### SELECTED PASSAGE
◆ ◆ ◆ ◆ ◆

It’s not like Angel Rios really had a choice. She was born into a family of wrestlers. Even a premature birth couldn’t slow her down.
Rios spent the first four months of her life in a hospital but soon started spending time at the gym. Two of her older brothers were wrestling and the whole Rios clan got involved.
“So my dad coached one,” Rios said, “and my mom had me at the corner by her side, coaching another brother when I was in my car seat.”
It was hard to walk around the Rios family household without stepping over tumbling torsos. Rios is the seventh-born in a family with eight kids. By age 3 she had already followed in the footsteps of her three older brothers and started to wrestle.
Jump to last month, and there she was making history as one of Colorado’s first two female wrestlers to make it to the podium in the 84-year history of the high school state tournament. Rios finished fourth in her class, while Jaslynn Gallegos finished fifth.
Both athletes secured victories after their opponent Brendan Johnston refused to wrestle girls and forfeited the matches.
Listening to Rios, a junior, recap her experience, it sounds like after some initial nerves, she took the historic moment in stride.
“I feel like I didn’t look at it any different than a normal tournament,” Rios said. “It’s kind of normal for me.”

◆ ◆ ◆ ◆ ◆

### DATA SHOWN
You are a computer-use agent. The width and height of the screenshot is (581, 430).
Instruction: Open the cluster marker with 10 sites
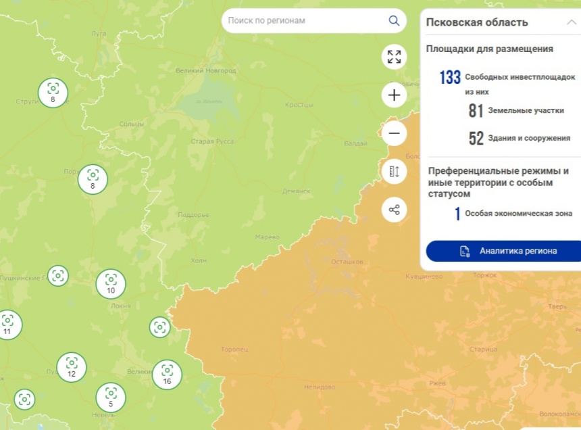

◆ ◆ ◆ ◆ ◆

### REQUIREMENT 1
Reproduce word for word the part of the Angel Rios article that starts at "It was hard" and ends at "moment in stride.".
### REQUIREMENT 2
In the Angel Rios article, what place did Rios finish in her class at the state tournament?

### WORKED SOLUTION 1
It was hard to walk around the Rios family household without stepping over tumbling torsos. Rios is the seventh-born in a family with eight kids. By age 3 she had already followed in the footsteps of her three older brothers and started to wrestle.
Jump to last month, and there she was making history as one of Colorado’s first two female wrestlers to make it to the podium in the 84-year history of the high school state tournament. Rios finished fourth in her class, while Jaslynn Gallegos finished fifth.
Both athletes secured victories after their opponent Brendan Johnston refused to wrestle girls and forfeited the matches.
Listening to Rios, a junior, recap her experience, it sounds like after some initial nerves, she took the historic moment in stride.

### WORKED SOLUTION 2
Fourth.